The closest certified scale he knew of was Sumiton Iron, a scrap yard. The scale weighed to the nearest pound and the weight of the fish was first recorded at 70 pounds even.
Fisheries biologist Heath Haley and his supervisor Jay Haffner with the Alabama Department of Conservation and Natural Resources both advised Bramlett to get the fish reweighed.
That happened March 12 at the Centreville Post Office. Taxidermist Jacky Scott thawed the huge striper early that morning and met Haffner at the post office and asked postmaster Sherry Burt if they could weigh the fish on the certified postal scale. The scale at the Centreville Post Office measures weight to one-tenth of an ounce and are calibrated daily.
The huge striper tipped the scale for its new official weight at 69 pounds, 9.8 ounces. About a dozen people witnessed the 10-minute process.
"People oohhed and ahhed as the number was announced and everyone scrambled to get their cell phones to take pictures," Burt said.

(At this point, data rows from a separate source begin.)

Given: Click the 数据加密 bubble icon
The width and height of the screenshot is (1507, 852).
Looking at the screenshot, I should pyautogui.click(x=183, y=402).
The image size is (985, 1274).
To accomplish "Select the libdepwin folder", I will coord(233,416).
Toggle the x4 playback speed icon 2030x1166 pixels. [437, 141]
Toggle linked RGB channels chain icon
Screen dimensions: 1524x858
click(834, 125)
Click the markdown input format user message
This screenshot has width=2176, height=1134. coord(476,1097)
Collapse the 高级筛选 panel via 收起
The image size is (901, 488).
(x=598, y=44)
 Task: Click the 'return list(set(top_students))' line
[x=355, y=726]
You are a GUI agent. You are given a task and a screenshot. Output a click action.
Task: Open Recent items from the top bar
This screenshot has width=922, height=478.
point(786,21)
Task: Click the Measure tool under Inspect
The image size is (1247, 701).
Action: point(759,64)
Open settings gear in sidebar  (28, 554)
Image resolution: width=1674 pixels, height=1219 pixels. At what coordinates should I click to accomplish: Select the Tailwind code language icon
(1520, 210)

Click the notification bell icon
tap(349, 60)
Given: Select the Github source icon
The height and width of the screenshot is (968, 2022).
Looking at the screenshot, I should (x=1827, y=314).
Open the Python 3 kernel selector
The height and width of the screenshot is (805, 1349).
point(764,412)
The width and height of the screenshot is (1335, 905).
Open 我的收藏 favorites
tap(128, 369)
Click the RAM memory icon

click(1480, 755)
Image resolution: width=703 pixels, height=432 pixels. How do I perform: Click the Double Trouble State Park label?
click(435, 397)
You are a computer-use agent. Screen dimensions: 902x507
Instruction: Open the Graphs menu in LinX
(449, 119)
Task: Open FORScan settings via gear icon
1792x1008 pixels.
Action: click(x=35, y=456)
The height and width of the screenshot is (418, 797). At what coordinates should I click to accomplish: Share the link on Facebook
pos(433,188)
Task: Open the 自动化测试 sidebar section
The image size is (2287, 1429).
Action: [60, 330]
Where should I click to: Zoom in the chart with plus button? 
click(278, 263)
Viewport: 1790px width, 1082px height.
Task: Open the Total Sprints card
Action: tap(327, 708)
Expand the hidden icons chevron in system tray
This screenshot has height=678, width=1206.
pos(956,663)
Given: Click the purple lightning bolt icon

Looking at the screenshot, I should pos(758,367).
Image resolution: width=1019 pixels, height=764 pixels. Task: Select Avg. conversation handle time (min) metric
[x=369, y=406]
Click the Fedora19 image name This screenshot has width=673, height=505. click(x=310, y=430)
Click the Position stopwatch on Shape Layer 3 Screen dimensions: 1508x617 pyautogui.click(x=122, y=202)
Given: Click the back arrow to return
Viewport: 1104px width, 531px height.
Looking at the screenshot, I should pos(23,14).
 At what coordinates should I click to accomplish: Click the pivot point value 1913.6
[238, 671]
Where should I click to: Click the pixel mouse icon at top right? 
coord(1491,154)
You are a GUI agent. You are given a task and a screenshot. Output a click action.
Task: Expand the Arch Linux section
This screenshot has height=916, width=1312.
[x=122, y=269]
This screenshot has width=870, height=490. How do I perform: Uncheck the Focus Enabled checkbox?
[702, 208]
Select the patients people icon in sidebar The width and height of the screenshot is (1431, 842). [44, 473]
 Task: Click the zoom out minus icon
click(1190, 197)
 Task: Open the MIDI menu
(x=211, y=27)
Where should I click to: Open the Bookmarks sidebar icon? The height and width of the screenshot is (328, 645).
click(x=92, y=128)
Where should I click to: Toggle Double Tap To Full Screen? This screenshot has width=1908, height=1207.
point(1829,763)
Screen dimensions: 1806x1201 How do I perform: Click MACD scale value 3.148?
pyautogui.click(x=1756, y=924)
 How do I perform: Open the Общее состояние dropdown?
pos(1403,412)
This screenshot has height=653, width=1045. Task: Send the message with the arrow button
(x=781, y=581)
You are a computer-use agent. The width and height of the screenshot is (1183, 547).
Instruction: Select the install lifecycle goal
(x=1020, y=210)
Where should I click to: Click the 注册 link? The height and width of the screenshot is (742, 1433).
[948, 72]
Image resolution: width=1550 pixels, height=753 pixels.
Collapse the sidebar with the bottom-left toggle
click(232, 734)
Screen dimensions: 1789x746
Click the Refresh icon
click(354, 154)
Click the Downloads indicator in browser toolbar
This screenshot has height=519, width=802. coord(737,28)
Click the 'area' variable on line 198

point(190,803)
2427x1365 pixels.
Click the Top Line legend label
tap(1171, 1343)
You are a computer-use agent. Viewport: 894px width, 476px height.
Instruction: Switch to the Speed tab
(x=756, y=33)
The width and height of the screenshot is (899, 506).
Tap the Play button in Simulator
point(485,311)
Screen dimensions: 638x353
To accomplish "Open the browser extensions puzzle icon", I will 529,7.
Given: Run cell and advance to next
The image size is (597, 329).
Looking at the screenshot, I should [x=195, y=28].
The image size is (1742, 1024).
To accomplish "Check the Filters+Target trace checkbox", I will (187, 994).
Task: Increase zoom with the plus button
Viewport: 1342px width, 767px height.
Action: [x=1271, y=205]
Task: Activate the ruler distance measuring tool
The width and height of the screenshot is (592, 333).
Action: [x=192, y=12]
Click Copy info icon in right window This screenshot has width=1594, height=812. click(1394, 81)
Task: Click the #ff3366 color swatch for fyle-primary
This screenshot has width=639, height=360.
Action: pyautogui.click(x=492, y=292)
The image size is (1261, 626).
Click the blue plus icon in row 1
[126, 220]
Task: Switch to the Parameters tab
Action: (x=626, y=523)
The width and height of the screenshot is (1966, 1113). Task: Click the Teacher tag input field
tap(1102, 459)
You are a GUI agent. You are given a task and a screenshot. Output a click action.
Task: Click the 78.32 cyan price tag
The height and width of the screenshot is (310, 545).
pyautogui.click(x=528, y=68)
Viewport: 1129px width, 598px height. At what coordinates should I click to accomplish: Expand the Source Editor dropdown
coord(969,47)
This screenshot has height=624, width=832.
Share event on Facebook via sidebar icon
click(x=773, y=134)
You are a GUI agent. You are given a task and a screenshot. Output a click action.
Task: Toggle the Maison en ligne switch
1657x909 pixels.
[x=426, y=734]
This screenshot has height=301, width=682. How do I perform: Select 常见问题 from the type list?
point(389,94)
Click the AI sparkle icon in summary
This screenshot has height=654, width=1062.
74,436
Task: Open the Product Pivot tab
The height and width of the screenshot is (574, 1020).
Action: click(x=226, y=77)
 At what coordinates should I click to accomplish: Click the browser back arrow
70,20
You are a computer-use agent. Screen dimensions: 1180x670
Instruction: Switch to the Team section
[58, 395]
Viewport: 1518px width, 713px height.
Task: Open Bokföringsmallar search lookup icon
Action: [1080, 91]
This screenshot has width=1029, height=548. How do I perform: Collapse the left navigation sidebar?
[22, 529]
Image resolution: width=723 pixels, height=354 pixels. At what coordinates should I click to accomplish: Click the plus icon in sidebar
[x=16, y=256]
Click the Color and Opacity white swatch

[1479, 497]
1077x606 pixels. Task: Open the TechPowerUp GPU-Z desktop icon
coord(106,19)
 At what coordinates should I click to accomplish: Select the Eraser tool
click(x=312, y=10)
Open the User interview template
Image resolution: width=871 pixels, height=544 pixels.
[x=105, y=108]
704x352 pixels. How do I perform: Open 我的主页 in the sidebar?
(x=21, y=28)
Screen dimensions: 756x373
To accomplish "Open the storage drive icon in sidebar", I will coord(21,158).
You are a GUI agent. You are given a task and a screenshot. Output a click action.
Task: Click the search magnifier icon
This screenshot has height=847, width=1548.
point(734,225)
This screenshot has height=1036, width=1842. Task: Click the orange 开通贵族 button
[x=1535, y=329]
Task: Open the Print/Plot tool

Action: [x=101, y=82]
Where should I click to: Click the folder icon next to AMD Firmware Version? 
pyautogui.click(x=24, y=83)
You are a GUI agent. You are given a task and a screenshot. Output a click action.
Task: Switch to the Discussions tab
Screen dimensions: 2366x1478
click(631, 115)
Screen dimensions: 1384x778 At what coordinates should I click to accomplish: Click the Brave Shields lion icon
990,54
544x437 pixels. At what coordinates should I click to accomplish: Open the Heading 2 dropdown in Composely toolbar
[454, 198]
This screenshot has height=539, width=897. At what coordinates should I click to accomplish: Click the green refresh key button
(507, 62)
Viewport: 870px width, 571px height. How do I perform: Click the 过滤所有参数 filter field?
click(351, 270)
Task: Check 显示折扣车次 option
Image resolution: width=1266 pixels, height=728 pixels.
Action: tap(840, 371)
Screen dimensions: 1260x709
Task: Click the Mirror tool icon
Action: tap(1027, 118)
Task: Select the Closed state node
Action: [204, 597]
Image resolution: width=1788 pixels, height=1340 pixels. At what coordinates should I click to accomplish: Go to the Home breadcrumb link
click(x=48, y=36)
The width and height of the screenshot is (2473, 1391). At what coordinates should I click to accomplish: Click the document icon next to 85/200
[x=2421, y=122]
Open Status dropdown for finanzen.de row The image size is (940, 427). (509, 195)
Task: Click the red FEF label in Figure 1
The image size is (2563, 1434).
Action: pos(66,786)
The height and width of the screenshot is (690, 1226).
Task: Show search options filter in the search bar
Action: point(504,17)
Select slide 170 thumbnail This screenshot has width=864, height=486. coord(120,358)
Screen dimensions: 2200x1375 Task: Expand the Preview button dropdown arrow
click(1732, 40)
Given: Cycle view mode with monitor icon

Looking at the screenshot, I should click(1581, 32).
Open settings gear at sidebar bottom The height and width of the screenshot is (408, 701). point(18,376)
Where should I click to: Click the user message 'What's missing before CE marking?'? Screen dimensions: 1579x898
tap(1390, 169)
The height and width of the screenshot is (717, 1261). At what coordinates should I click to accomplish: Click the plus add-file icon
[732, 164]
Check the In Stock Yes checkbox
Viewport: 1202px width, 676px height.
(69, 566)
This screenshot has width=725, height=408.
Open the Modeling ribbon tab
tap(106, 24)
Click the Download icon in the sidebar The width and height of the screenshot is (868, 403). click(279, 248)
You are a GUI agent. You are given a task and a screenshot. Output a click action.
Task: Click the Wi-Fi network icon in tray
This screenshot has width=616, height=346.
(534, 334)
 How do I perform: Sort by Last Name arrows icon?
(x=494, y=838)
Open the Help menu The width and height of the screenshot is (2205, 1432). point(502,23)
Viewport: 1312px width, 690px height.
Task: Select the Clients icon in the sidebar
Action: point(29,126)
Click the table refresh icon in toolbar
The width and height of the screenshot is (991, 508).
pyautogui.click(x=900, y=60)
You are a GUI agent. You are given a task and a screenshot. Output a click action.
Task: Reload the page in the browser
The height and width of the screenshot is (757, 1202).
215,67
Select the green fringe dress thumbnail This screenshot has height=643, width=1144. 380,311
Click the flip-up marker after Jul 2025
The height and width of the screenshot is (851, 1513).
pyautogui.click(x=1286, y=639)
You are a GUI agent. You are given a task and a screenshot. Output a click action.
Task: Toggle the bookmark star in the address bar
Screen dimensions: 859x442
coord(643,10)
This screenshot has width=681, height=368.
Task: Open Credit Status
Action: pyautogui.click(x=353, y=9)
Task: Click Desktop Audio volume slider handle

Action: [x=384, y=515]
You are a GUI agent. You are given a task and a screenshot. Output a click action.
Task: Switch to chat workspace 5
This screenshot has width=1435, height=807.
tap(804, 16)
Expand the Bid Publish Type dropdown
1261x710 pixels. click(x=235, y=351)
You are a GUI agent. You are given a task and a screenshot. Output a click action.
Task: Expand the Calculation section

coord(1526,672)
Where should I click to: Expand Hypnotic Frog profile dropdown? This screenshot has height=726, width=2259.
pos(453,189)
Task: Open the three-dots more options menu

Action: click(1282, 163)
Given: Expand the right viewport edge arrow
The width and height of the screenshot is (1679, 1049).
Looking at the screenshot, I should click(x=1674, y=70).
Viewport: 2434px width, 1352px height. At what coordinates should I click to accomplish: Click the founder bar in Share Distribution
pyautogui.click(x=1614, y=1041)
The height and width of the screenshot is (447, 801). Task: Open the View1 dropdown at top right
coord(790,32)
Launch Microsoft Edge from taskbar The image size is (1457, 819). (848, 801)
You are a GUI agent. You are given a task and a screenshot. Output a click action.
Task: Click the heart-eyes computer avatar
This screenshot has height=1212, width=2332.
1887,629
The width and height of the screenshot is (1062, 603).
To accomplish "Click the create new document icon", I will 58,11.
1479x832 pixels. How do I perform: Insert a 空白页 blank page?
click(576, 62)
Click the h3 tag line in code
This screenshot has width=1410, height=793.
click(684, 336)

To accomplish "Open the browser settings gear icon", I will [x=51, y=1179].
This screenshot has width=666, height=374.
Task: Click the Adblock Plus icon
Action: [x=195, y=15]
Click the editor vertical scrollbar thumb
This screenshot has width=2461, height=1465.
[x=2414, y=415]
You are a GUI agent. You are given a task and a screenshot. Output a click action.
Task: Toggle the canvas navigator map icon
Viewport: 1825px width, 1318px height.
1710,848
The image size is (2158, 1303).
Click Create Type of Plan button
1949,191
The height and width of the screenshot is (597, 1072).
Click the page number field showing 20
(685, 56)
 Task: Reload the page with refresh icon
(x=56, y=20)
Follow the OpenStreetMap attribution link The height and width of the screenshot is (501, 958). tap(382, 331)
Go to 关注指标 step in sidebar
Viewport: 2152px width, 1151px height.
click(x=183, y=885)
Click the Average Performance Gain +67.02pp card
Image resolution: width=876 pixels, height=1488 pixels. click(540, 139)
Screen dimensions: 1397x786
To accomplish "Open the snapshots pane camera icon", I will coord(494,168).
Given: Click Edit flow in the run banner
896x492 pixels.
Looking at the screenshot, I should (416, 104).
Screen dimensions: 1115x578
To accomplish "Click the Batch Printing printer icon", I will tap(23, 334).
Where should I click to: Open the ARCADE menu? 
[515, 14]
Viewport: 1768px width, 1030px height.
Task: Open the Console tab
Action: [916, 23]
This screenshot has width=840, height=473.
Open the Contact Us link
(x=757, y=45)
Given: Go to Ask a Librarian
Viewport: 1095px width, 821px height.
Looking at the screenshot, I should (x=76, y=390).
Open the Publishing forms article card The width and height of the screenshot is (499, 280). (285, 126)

"You are looking at the new world record striped bass," fisheries biologist Jay Haffner announced. "This is a slam dunk."
Haffner said that Bramlett's monster striper beat the current IGFA world record by almost 2 pounds.
"When people first saw the fish, their jaws dropped," Haffner said. "Many of them had never seen a fish of that size up close."
Fisheries biologist Heath Haley has been working to make sure Bramlett's possible record becomes official on the state- and world-record level. Haley took the first measurements and has worked with Bramlett and IGFA record coordinator Jack Viteck to make sure accurate and transparent information about the fish is available.
The next step in the process is to send all photos and documentation about the fish, rod and reel used, and a section of the fishing line to IGFA for certification of a world record. The record being pursued is for a striped bass in the landlocked category.
Haffner and Haley both work as fisheries biologists in District 3. Haffner joking calls it the "district of giants." Since March 2012, two state records have been shattered.
John Nichols shattered the Alabama blue catfish record with a 120-pound, 4-ounce fish. Nichols, who lives in Tuscaloosa, caught the behemoth from Holt Reservoir on March 9, 2012. The previous state record was 111 pounds.
Now Bramlett has broken the state record for striped bass by 15 pounds and probably will be awarded the IGFA world record. Both fish were caught in District 3.